The Freedom Party, a far-right Austrian political party founded in 1956 by disgruntled former Nazis, just came within 30,000 votes of securing the Austrian presidency. After 24 hours of tallying votes, Austrian authorities announced Monday that the Freedom Party’s Norbert Hofer had lost to the Green Party’s Alexander Van der Bellen, a 72-year-old economics professor.
Hofer officially announced his defeat on his Facebook page:
"Of course I am sad today. I would so gladly have taken care of our wonderful country for you as president. The effort for this campaign is not lost, but an investment in the future.”
Voter participation was incredibly high on Sunday as Austrians cast their votes for their next president. The choices on the ballot were a reflection of the country’s highly polarized political atmosphere: Voters were forced to choose between a far-right populist party and a left-leaning party.
The Green Party narrowly defeated their far-right rivals, taking the presidency with a 0.6% margin of victory. Ultimately, Hofer walked away with 49.7 % of the vote; Van der Bellen won 50.3% of the vote. “Polling experts said Mr. Van der Bellen had won the election with support from city dwellers — particularly in Vienna, which voted 61 percent for him — women and the highly educated,” notes The New York Times.
European far-right politics has been spreading across the continent like wildfire, likely in response to the apparent threat of shifting demographics and globalization. Immigration is a major cornerstone of many far-right populist parties in Europe.
And yet, the European far-right platform is a far cry from the tenets of mainstream American conservatism. “[R]eflecting their working-class constituencies, European right-wing parties are often more anti-business, anti-trade and pro-social-welfare than American Democrats, let alone American Republicans,” writes Dan McLaughlin in an op-ed for the Los Angeles Times.
Europe’s far-right populists, including France’s Marie Le Pen and Austria’s Hofer, aren’t just run-of-the-mill anti-establishment figures, but hyper-nationalists stoking the fires of economic protectionism and domestic insulation. The European far-right’s full-blown hostility to migrants of all stripes has been part and parcel of their populist appeal for decades. After years of operating on the fringe, these parties are now knocking on the door of power.

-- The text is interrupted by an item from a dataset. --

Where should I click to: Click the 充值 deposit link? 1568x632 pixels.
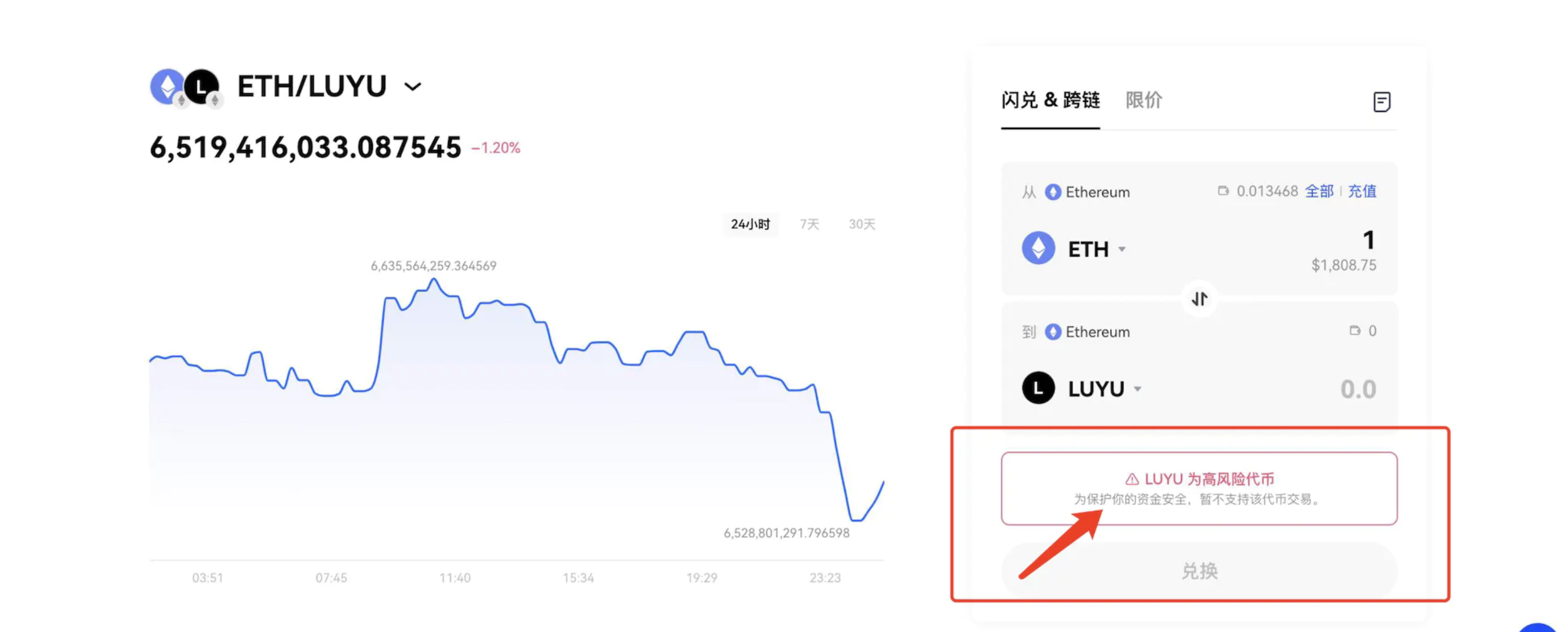[x=1362, y=191]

Indeed, Hofer's illiberal Freedom Party is a vestige of Europe's disturbing history of authoritarianism. "Austria’s Freedom Party dates back to the early postwar years when a group that included many former Nazis founded a pro-German, extreme-right party that paid lip service to liberalism," reports Foreign Policy. The party's pro-Nazi leadership called for the country to once again be a part of Greater Germany as it had been under Hitler's rule.
Though Hofer’s narrow loss “averted the prospect of the first right-wing populist head of state in post-Nazi Europe taking office in a democratic election,” explains The Times, how close he came to winning highlights the polarization of the country "and how thoroughly the centrist elites who have run the country since 1945 have fallen from public grace.”

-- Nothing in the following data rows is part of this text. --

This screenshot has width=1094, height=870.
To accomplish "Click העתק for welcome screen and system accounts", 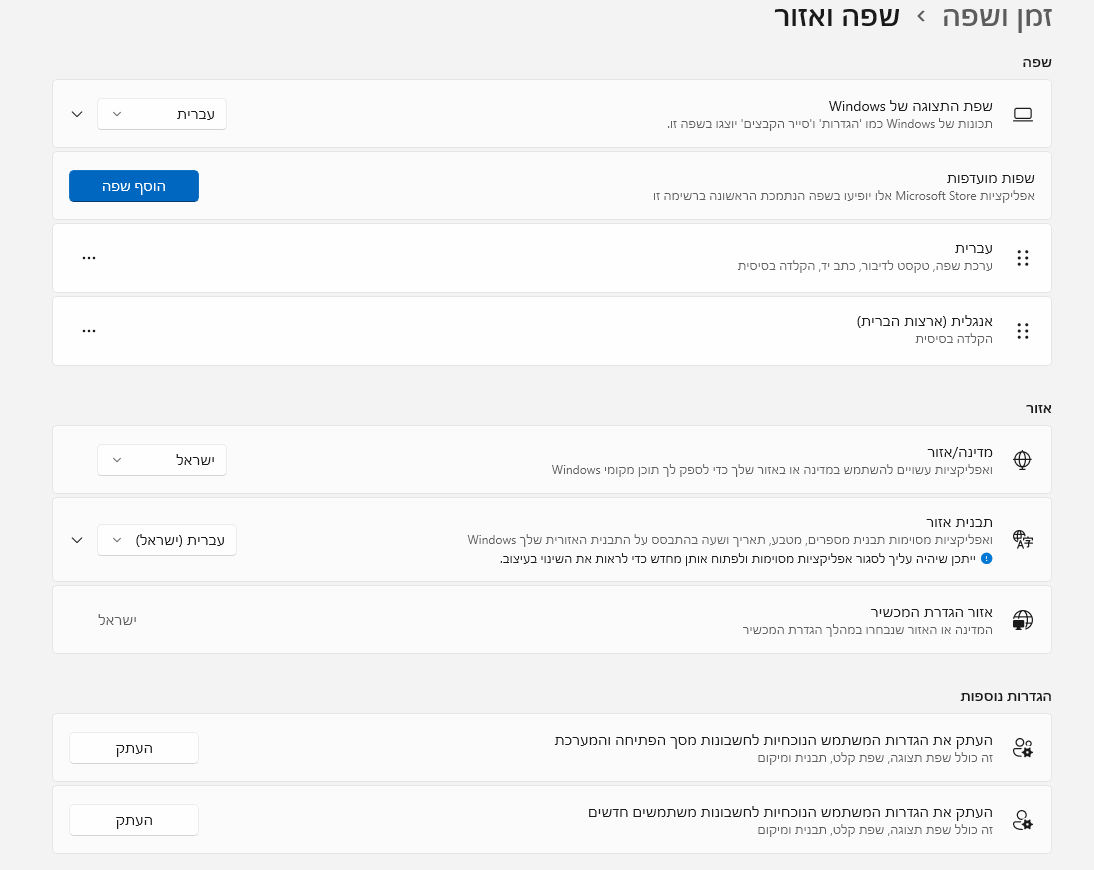I will click(x=134, y=748).
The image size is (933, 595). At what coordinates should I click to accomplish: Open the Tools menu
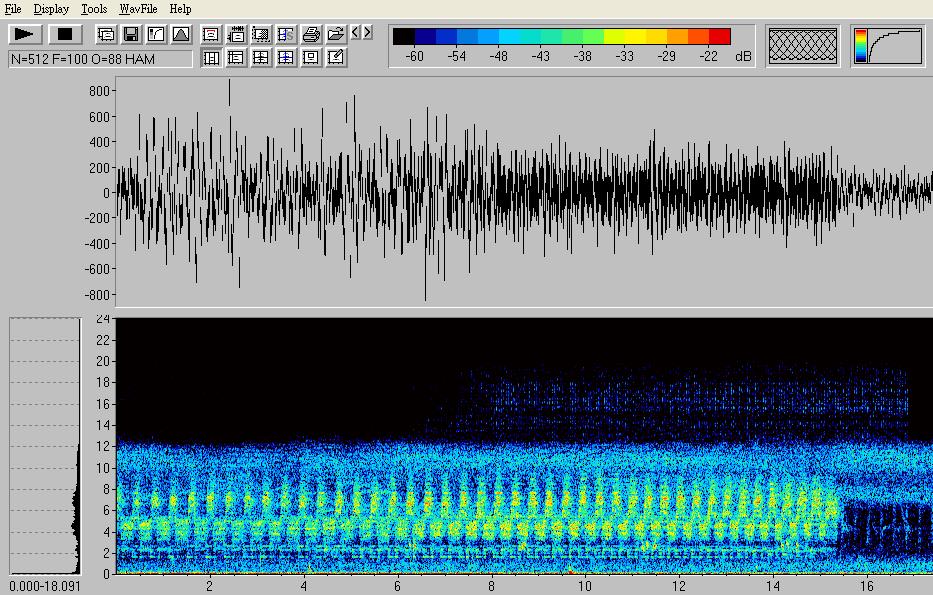94,9
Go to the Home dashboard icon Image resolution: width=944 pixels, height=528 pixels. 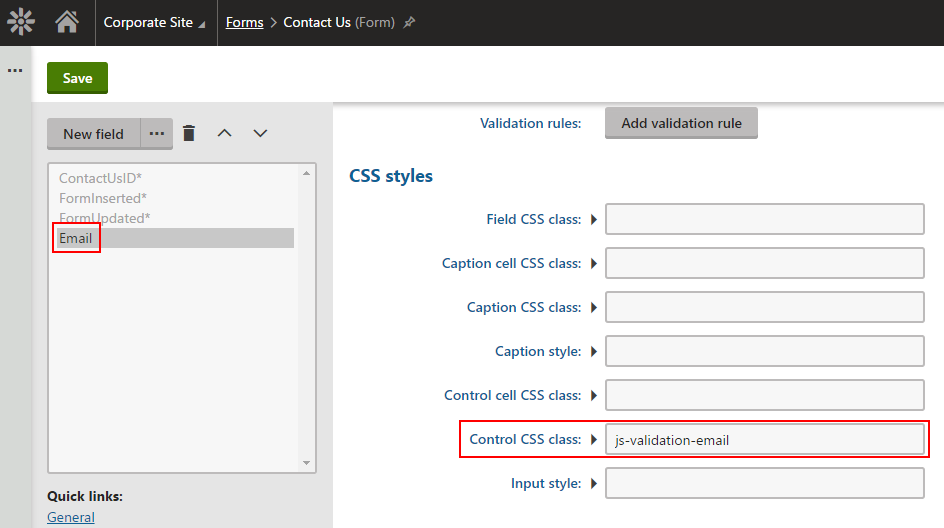point(67,22)
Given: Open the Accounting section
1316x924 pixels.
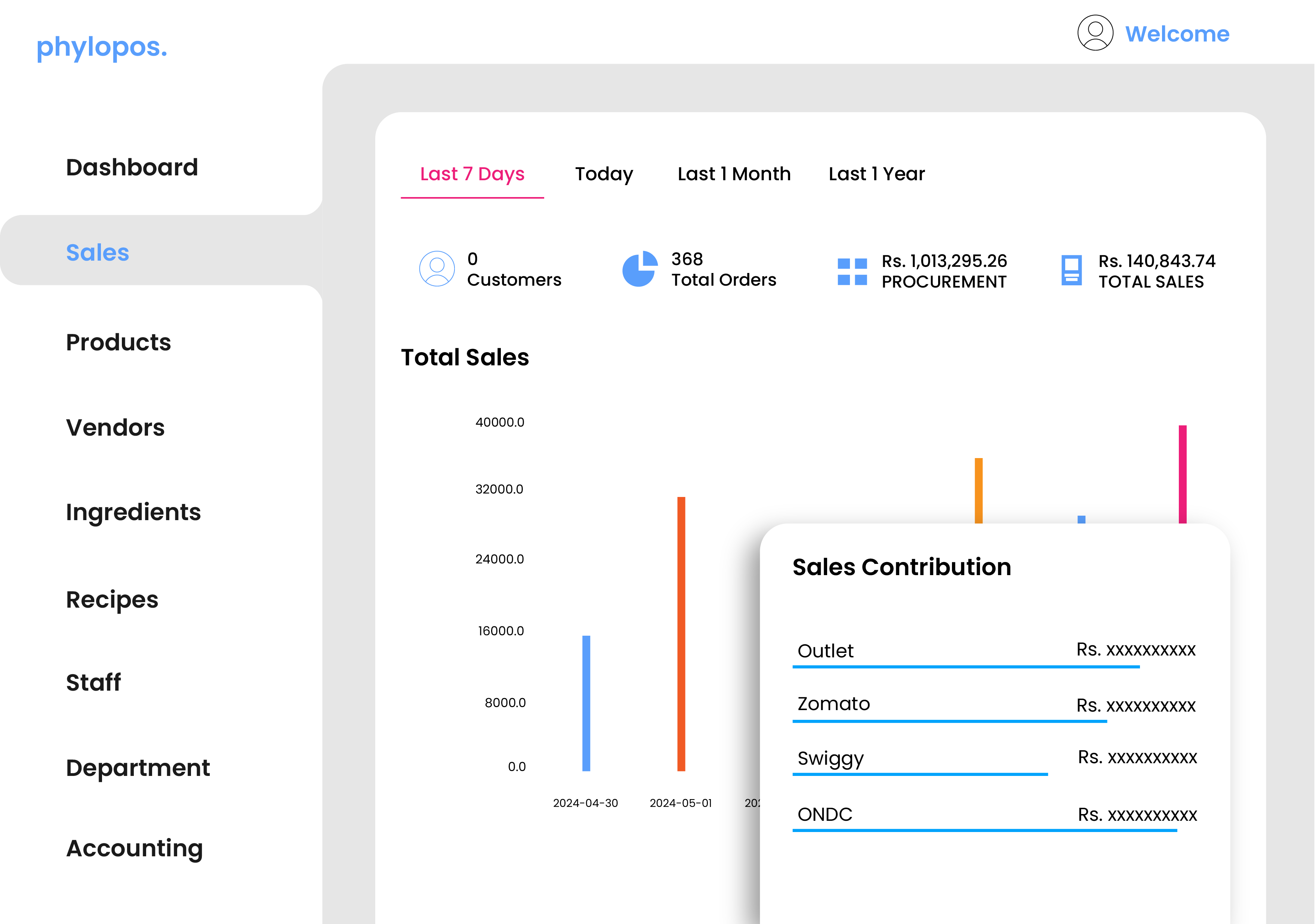Looking at the screenshot, I should 134,848.
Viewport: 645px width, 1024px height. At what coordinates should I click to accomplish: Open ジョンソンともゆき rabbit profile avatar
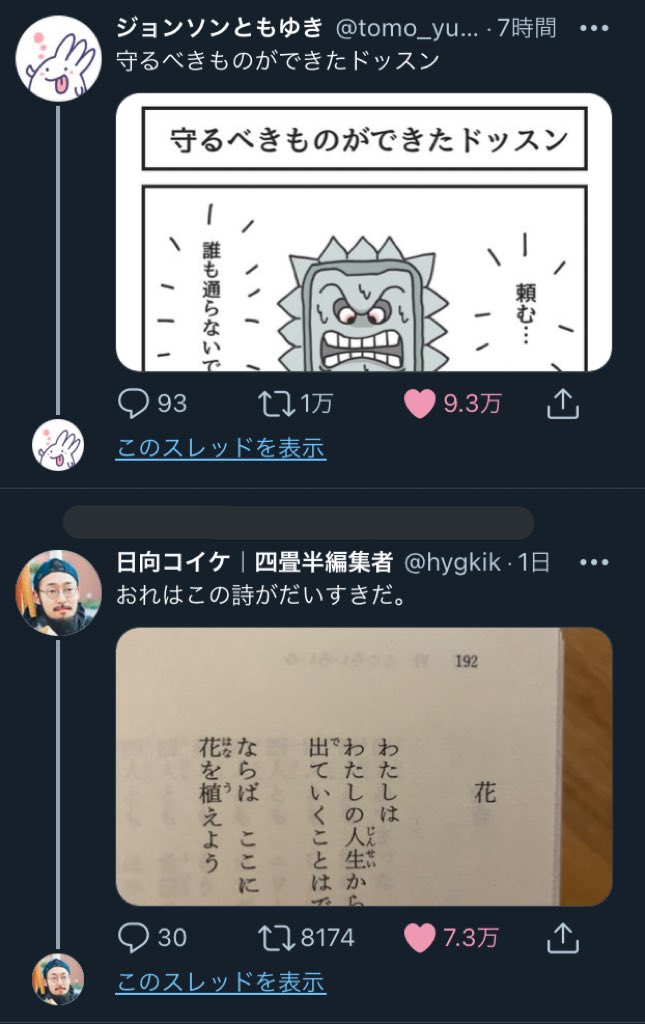[58, 58]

In the last few months alone, Hungary and Poland have succumbed to the temptations of far-right populism, embracing an ominously familiar brand of ethno-nationalism not seen since the end of the Second World War. Austria, just nearly, suffered the same fate. As the European Union struggles to retain some semblance of cohesion, far-right populist parties are prematurely ringing the death knell for the post-war European order. Riding the anti-immigrant wave and sowing social division, Europe’s far-right is precariously close to power.

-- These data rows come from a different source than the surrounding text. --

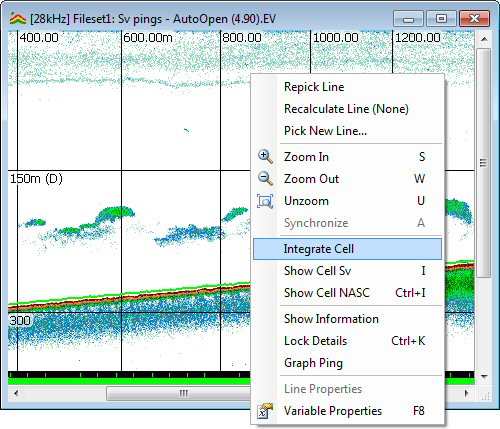Select Recalculate Line (None)

click(x=347, y=109)
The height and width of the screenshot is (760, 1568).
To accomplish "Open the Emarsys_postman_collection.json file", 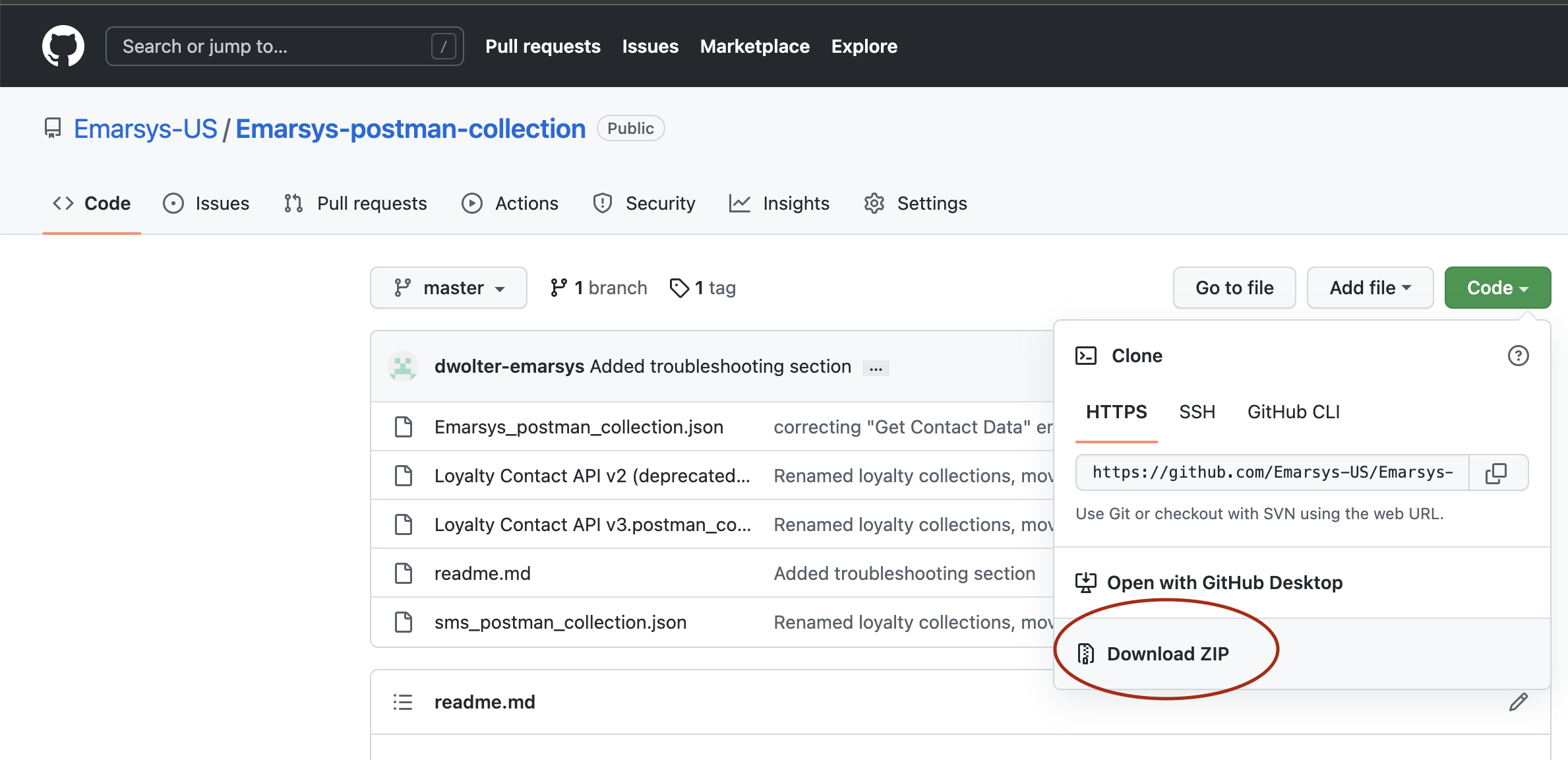I will pos(578,427).
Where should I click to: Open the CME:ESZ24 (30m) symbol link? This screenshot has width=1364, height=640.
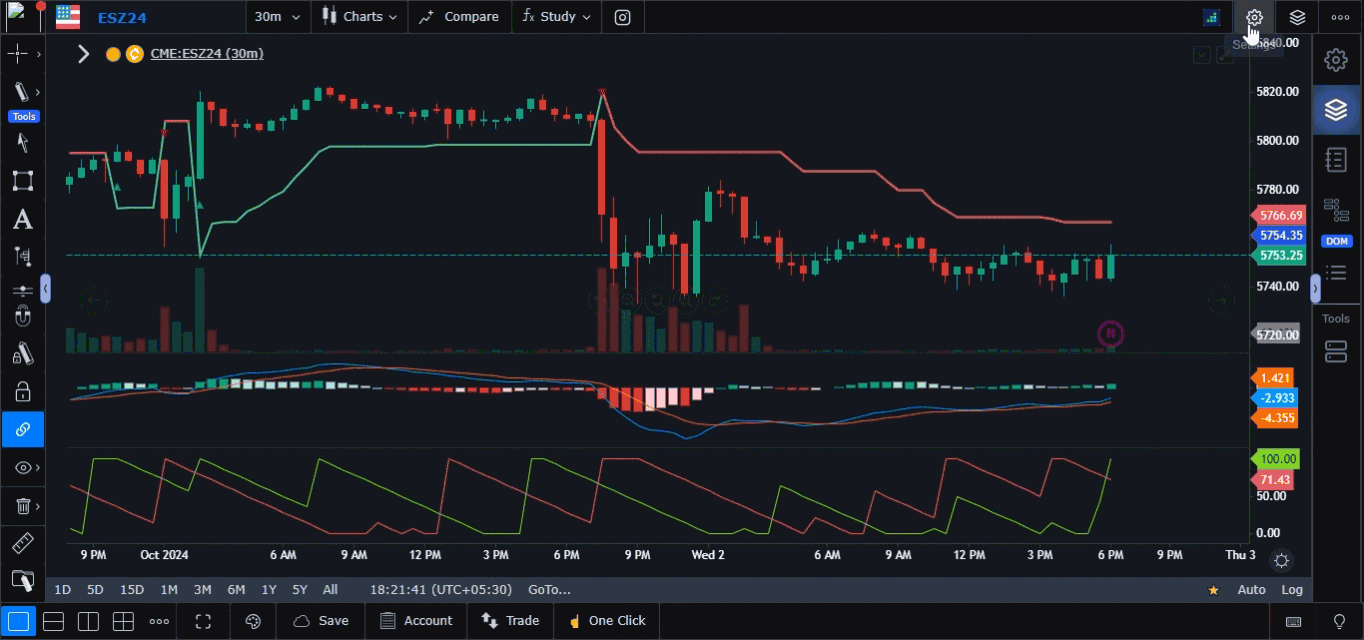207,54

In his victory speech, Van der Bellen acknowledged the profound schisms fracturing his country and by extension, Europe as a whole. “We have quite clearly got a lot of work to do,” stated Van der Bellen. “Obviously, people do not feel sufficiently seen or heard, or both.”
Image (AP): Visitors hold flags including a black one reading "Za Dom Spremni" or "For Homeland Ready", a chant used by pro-nazis during WWII, attend a rally in Bleiburg, Austria, Saturday, May 14, 2016. Thousands of far-right supporters have gathered on a field in southern Austria to commemorate the massacre of Croatian pro-Nazis by victorious communists at the end of World War II.